### WHAT YOU NEED TO DO
The records shown below are to be repeated exactly and completely.

Stored records:
▶
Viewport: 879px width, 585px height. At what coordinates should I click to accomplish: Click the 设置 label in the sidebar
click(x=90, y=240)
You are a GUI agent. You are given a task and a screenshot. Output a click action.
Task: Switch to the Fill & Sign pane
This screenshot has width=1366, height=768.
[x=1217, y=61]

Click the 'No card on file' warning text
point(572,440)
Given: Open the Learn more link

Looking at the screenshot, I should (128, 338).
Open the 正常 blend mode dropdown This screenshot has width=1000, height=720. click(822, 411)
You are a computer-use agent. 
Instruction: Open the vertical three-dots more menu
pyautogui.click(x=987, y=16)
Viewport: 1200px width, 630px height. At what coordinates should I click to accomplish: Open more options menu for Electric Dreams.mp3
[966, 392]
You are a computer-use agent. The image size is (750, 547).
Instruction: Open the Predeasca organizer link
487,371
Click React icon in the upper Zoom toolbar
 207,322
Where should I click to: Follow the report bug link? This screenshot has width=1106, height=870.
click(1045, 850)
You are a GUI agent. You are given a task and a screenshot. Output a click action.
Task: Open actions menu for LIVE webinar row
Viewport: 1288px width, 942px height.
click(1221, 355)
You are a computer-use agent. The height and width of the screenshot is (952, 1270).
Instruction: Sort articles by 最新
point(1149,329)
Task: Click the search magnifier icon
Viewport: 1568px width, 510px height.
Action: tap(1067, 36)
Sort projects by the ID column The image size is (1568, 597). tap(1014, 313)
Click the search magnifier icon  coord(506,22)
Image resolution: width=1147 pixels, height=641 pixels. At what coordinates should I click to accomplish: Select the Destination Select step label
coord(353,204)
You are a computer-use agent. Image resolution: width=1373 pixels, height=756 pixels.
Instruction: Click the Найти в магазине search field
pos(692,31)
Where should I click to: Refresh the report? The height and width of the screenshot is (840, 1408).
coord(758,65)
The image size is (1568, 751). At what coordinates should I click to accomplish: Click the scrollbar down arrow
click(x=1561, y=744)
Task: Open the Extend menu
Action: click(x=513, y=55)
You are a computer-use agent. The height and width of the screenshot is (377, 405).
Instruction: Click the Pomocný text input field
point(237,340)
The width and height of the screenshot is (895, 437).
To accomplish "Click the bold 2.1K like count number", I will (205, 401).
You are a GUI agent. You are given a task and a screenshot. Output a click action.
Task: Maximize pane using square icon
◀
### YOUR RESPONSE
Viewport: 879px width, 585px height. At what coordinates should I click to accomplish: Click the 设置 label in the sidebar
click(x=90, y=240)
You are a GUI agent. You are given a task and a screenshot. Output a click action.
Task: Switch to the Fill & Sign pane
This screenshot has width=1366, height=768.
[x=1217, y=61]

Click the 'No card on file' warning text
point(572,440)
Given: Open the Learn more link

Looking at the screenshot, I should (128, 338).
Open the 正常 blend mode dropdown This screenshot has width=1000, height=720. click(822, 411)
You are a computer-use agent. 
Instruction: Open the vertical three-dots more menu
pyautogui.click(x=987, y=16)
Viewport: 1200px width, 630px height. At what coordinates should I click to accomplish: Open more options menu for Electric Dreams.mp3
[966, 392]
You are a computer-use agent. The image size is (750, 547).
Instruction: Open the Predeasca organizer link
487,371
Click React icon in the upper Zoom toolbar
 207,322
Where should I click to: Follow the report bug link? This screenshot has width=1106, height=870.
click(1045, 850)
You are a GUI agent. You are given a task and a screenshot. Output a click action.
Task: Open actions menu for LIVE webinar row
Viewport: 1288px width, 942px height.
click(1221, 355)
You are a computer-use agent. The height and width of the screenshot is (952, 1270).
Instruction: Sort articles by 最新
point(1149,329)
Task: Click the search magnifier icon
Viewport: 1568px width, 510px height.
Action: tap(1067, 36)
Sort projects by the ID column The image size is (1568, 597). tap(1014, 313)
Click the search magnifier icon  coord(506,22)
Image resolution: width=1147 pixels, height=641 pixels. At what coordinates should I click to accomplish: Select the Destination Select step label
coord(353,204)
You are a computer-use agent. Image resolution: width=1373 pixels, height=756 pixels.
Instruction: Click the Найти в магазине search field
pos(692,31)
Where should I click to: Refresh the report? The height and width of the screenshot is (840, 1408).
coord(758,65)
The image size is (1568, 751). At what coordinates should I click to accomplish: Click the scrollbar down arrow
click(x=1561, y=744)
Task: Open the Extend menu
Action: click(x=513, y=55)
You are a computer-use agent. The height and width of the screenshot is (377, 405).
Instruction: Click the Pomocný text input field
point(237,340)
The width and height of the screenshot is (895, 437).
To accomplish "Click the bold 2.1K like count number", I will (205, 401).
You are a GUI agent. You are given a task and a screenshot. Output a click action.
Task: Maximize pane using square icon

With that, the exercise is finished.